Exercise: When you reach the entries below, transcribe each line word for word.

** Available data follows **

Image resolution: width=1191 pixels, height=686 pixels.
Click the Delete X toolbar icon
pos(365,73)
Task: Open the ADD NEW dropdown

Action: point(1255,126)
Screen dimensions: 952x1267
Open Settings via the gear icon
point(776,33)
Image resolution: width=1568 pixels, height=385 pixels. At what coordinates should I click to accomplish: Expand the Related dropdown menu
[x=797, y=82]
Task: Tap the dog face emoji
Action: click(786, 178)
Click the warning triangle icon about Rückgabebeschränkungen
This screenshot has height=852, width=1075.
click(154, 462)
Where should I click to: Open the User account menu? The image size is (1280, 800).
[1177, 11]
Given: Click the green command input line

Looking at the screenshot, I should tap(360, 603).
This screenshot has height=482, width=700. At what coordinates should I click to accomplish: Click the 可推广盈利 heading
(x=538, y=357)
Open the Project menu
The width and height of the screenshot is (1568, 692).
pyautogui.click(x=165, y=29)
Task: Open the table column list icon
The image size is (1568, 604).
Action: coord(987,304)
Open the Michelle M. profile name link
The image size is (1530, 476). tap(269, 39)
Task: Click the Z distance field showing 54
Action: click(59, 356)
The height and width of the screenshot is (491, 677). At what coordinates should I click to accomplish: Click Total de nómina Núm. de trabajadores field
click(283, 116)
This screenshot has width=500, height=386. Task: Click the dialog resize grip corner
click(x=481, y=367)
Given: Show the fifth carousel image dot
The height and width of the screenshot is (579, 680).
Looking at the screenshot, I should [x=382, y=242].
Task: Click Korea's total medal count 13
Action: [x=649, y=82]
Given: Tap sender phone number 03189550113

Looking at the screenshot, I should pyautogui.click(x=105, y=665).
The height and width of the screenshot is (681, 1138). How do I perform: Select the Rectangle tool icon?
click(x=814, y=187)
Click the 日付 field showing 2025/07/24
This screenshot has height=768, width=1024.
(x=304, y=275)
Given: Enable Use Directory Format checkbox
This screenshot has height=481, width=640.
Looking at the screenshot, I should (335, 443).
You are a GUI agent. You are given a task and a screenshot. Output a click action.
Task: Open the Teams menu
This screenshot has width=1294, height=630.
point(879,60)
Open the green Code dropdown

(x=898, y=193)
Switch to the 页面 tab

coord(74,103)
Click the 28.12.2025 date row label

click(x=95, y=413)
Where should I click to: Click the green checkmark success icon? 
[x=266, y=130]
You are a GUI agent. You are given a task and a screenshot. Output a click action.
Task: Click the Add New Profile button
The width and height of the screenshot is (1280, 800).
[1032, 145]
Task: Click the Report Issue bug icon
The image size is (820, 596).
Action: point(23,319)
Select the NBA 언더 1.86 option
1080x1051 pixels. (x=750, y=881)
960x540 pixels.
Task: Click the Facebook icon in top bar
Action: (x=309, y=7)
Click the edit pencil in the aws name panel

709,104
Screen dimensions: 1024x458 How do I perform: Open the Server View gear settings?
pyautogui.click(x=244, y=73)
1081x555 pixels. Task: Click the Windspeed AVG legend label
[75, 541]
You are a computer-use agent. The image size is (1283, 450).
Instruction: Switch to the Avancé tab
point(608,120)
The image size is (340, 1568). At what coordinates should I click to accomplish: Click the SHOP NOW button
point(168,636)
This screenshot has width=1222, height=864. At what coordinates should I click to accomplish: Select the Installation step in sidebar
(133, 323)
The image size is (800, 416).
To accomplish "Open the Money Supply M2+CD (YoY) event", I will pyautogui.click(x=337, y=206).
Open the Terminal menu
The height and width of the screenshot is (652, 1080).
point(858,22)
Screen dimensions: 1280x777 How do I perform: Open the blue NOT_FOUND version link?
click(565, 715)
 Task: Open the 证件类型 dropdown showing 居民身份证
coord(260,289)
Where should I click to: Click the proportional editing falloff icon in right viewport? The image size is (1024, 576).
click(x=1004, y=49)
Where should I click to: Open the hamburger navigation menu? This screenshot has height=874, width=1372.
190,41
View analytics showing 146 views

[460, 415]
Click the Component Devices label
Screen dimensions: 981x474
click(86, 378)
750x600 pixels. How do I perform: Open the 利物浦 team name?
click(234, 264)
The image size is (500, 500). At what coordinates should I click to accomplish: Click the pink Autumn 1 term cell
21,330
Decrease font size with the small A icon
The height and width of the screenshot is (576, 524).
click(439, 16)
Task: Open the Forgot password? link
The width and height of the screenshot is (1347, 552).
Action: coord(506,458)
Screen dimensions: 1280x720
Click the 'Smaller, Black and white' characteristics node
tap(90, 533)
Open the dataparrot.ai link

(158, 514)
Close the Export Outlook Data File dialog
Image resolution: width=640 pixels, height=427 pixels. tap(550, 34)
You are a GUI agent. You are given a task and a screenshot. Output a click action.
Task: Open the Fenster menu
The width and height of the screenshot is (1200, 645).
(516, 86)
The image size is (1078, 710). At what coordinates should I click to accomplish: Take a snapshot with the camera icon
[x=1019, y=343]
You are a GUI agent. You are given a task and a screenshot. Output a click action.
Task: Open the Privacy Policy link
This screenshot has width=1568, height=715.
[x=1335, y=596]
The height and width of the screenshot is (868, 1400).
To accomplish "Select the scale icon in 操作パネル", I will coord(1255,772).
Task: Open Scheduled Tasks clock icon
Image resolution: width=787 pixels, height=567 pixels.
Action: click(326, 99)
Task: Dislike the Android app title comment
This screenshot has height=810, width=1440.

** End of Available data **

Reply to the exercise:
Image resolution: width=1191 pixels, height=686 pixels.
Click the Delete X toolbar icon
pos(365,73)
Task: Open the ADD NEW dropdown

Action: point(1255,126)
Screen dimensions: 952x1267
Open Settings via the gear icon
point(776,33)
Image resolution: width=1568 pixels, height=385 pixels. At what coordinates should I click to accomplish: Expand the Related dropdown menu
[x=797, y=82]
Task: Tap the dog face emoji
Action: click(786, 178)
Click the warning triangle icon about Rückgabebeschränkungen
This screenshot has height=852, width=1075.
click(154, 462)
Where should I click to: Open the User account menu? The image size is (1280, 800).
[1177, 11]
Given: Click the green command input line

Looking at the screenshot, I should tap(360, 603).
This screenshot has height=482, width=700. At what coordinates should I click to accomplish: Click the 可推广盈利 heading
(x=538, y=357)
Open the Project menu
The width and height of the screenshot is (1568, 692).
pyautogui.click(x=165, y=29)
Task: Open the table column list icon
The image size is (1568, 604).
Action: coord(987,304)
Open the Michelle M. profile name link
The image size is (1530, 476). tap(269, 39)
Task: Click the Z distance field showing 54
Action: click(59, 356)
The height and width of the screenshot is (491, 677). At what coordinates should I click to accomplish: Click Total de nómina Núm. de trabajadores field
click(283, 116)
This screenshot has width=500, height=386. Task: Click the dialog resize grip corner
click(x=481, y=367)
Given: Show the fifth carousel image dot
The height and width of the screenshot is (579, 680).
Looking at the screenshot, I should [x=382, y=242].
Task: Click Korea's total medal count 13
Action: [x=649, y=82]
Given: Tap sender phone number 03189550113

Looking at the screenshot, I should pyautogui.click(x=105, y=665).
The height and width of the screenshot is (681, 1138). How do I perform: Select the Rectangle tool icon?
click(x=814, y=187)
Click the 日付 field showing 2025/07/24
This screenshot has height=768, width=1024.
(x=304, y=275)
Given: Enable Use Directory Format checkbox
This screenshot has height=481, width=640.
Looking at the screenshot, I should (335, 443).
You are a GUI agent. You are given a task and a screenshot. Output a click action.
Task: Open the Teams menu
This screenshot has width=1294, height=630.
point(879,60)
Open the green Code dropdown

(x=898, y=193)
Switch to the 页面 tab

coord(74,103)
Click the 28.12.2025 date row label

click(x=95, y=413)
Where should I click to: Click the green checkmark success icon? 
[x=266, y=130]
You are a GUI agent. You are given a task and a screenshot. Output a click action.
Task: Click the Add New Profile button
The width and height of the screenshot is (1280, 800).
[1032, 145]
Task: Click the Report Issue bug icon
The image size is (820, 596).
Action: point(23,319)
Select the NBA 언더 1.86 option
1080x1051 pixels. (x=750, y=881)
960x540 pixels.
Task: Click the Facebook icon in top bar
Action: (x=309, y=7)
Click the edit pencil in the aws name panel

709,104
Screen dimensions: 1024x458 How do I perform: Open the Server View gear settings?
pyautogui.click(x=244, y=73)
1081x555 pixels. Task: Click the Windspeed AVG legend label
[75, 541]
You are a computer-use agent. The image size is (1283, 450).
Instruction: Switch to the Avancé tab
point(608,120)
The image size is (340, 1568). At what coordinates should I click to accomplish: Click the SHOP NOW button
point(168,636)
This screenshot has width=1222, height=864. At what coordinates should I click to accomplish: Select the Installation step in sidebar
(133, 323)
The image size is (800, 416).
To accomplish "Open the Money Supply M2+CD (YoY) event", I will pyautogui.click(x=337, y=206).
Open the Terminal menu
The height and width of the screenshot is (652, 1080).
point(858,22)
Screen dimensions: 1280x777 How do I perform: Open the blue NOT_FOUND version link?
click(565, 715)
 Task: Open the 证件类型 dropdown showing 居民身份证
coord(260,289)
Where should I click to: Click the proportional editing falloff icon in right viewport? The image size is (1024, 576).
click(x=1004, y=49)
Where should I click to: Open the hamburger navigation menu? This screenshot has height=874, width=1372.
190,41
View analytics showing 146 views

[460, 415]
Click the Component Devices label
Screen dimensions: 981x474
click(86, 378)
750x600 pixels. How do I perform: Open the 利物浦 team name?
click(234, 264)
The image size is (500, 500). At what coordinates should I click to accomplish: Click the pink Autumn 1 term cell
21,330
Decrease font size with the small A icon
The height and width of the screenshot is (576, 524).
click(439, 16)
Task: Open the Forgot password? link
The width and height of the screenshot is (1347, 552).
Action: coord(506,458)
Screen dimensions: 1280x720
Click the 'Smaller, Black and white' characteristics node
tap(90, 533)
Open the dataparrot.ai link

(158, 514)
Close the Export Outlook Data File dialog
Image resolution: width=640 pixels, height=427 pixels. tap(550, 34)
You are a GUI agent. You are given a task and a screenshot. Output a click action.
Task: Open the Fenster menu
The width and height of the screenshot is (1200, 645).
(516, 86)
The image size is (1078, 710). At what coordinates should I click to accomplish: Take a snapshot with the camera icon
[x=1019, y=343]
You are a GUI agent. You are given a task and a screenshot. Output a click action.
Task: Open the Privacy Policy link
This screenshot has width=1568, height=715.
[x=1335, y=596]
The height and width of the screenshot is (868, 1400).
To accomplish "Select the scale icon in 操作パネル", I will coord(1255,772).
Task: Open Scheduled Tasks clock icon
Image resolution: width=787 pixels, height=567 pixels.
Action: click(326, 99)
Task: Dislike the Android app title comment
This screenshot has height=810, width=1440.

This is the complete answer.